## Письменное задание 1
На какое расстояние, согласно тексту о бое повстанцев с японскими солдатами, повстанцы подпустили японскую цепь, прежде чем дать залп?
## Письменное задание 2
Воспроизведите отрывок текста о бое повстанцев с японскими солдатами, заменив «трёхлинейки» на «винтовки». Начните со слов «Занявшим сопку бойцам» и остановитесь после слов «наступательный бой зимой.».
## Письменное задание 3
Перечислите все предметы, которые, согласно тексту о бое повстанцев с японскими солдатами, навешивались сверху на шинель японских солдат.

## Текст для чтения
Решившись наконец вступить в бой, лежавшая под сопкой группа первым же своим залпом смела с вершины весь японский пулемётный расчёт вместе с его стрелковым прикрытием.  Однако через несколько секунд у пулемёта появилось ещё двое солдат, также разделивших вскоре судьбу своих предшественников.  Уничтожив одну за другой ещё две смены расчёта, бойцы покинули своё убежище и стремительным броском завладели пулемётом врага.  Тут же нашёлся среди них и бывший пулемётчик – фронтовик первой мировой войны.  Развернув пулемёт, он попытался было открыть огонь по японским позициям в долине, но ленту сразу перекосило, а быстро устранить неисправность чужого оружия, сильно отличавшегося по конструкции от родного «Максима», он не сумел.

Занявшим сопку бойцам пришлось по прежнему полагаться на свои старые проверенные трёхлинейки.  Этого, впрочем, оказалось вполне достаточно, поскольку снизу по довольно крутому склону медленно поднималась жиденькая цепь всего из десяти японских солдат.  Стрелять по ним повстанцы не спешили.  Уж слишком ничтожную опасность они собой представляли.  Удивляла не только малая их численность.  Впервые бойцы этой группы повстанцев могли так близко в деталях рассмотреть, помимо одежды и снаряжения, саму манеру японцев вести наступательный бой зимой.

Зимнее обмундирование японских солдат в России заслуживает особого описания.  Кроме тёплого нижнего белья и суконной гимнастёрки, на них были одеты по два комплекта вязанной одежды, тёплые брюки и шинель с меховым воротником, к которой дополнительно были пристёгнуты тёплые рукава.  На голове находилась высокая меховая шапка, а под ней, во избежание обморожения, широкие наушники и подвязанный спереди наносник.  Сверху на шинель навешивалось несколько подсумков с патронами, сумка с галетами и фляга с водкой «сакэ».  Через шею у них была перекинута пара свисавших на грудь больших рукавиц со специальными грелками внутри.  В таком снаряжении японцы были крайне неповоротливы в бою.  Сделав не более пяти выстрелов по врагу, они брали свои винтовки под мышки и засовывали руки в рукавицы, продолжая при этом продвигаться вперёд.  Через какое-то время стрельба, а затем обогревание рук на ходу повторялось вновь и вновь.

Подпустив японскую цепь на дистанцию в 50 шагов, повстанцы сделали залп, в результате которого восемь японцев было убито наповал.  Оставшиеся двое, однако, продолжали, как ни в чём не бывало, упорно пробираться вперёд, словно не замечая гибели большинства своих товарищей.  Следующим залпом были скошены и они.

## Собранные данные
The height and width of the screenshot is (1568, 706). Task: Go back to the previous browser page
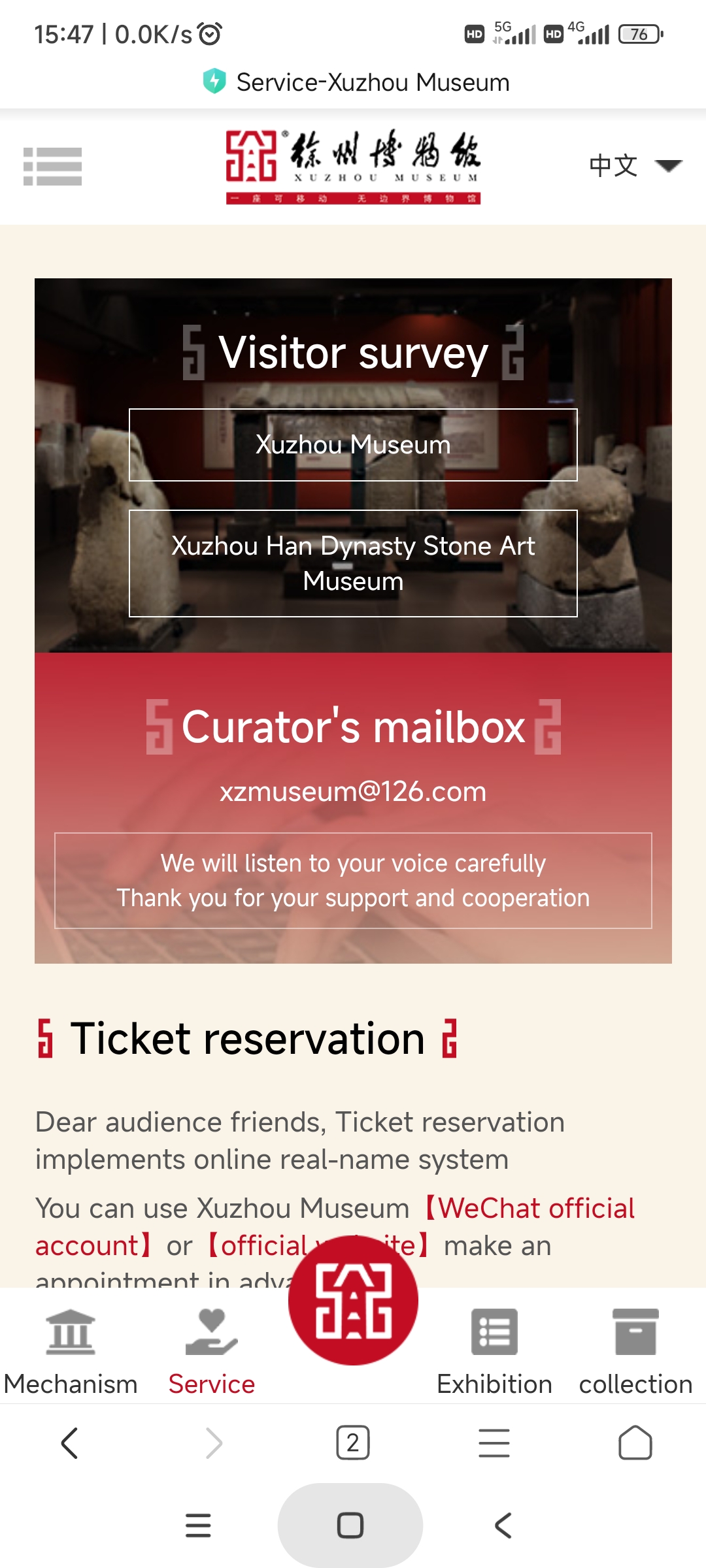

## Полный ответ 1
На 50 шагов.

## Полный ответ 2
Занявшим сопку бойцам пришлось по прежнему полагаться на свои старые проверенные винтовки.  Этого, впрочем, оказалось вполне достаточно, поскольку снизу по довольно крутому склону медленно поднималась жиденькая цепь всего из десяти японских солдат.  Стрелять по ним повстанцы не спешили.  Уж слишком ничтожную опасность они собой представляли.  Удивляла не только малая их численность.  Впервые бойцы этой группы повстанцев могли так близко в деталях рассмотреть, помимо одежды и снаряжения, саму манеру японцев вести наступательный бой зимой.

## Полный ответ 3
Подсумки с патронами, сумка с галетами, фляга с водкой «сакэ».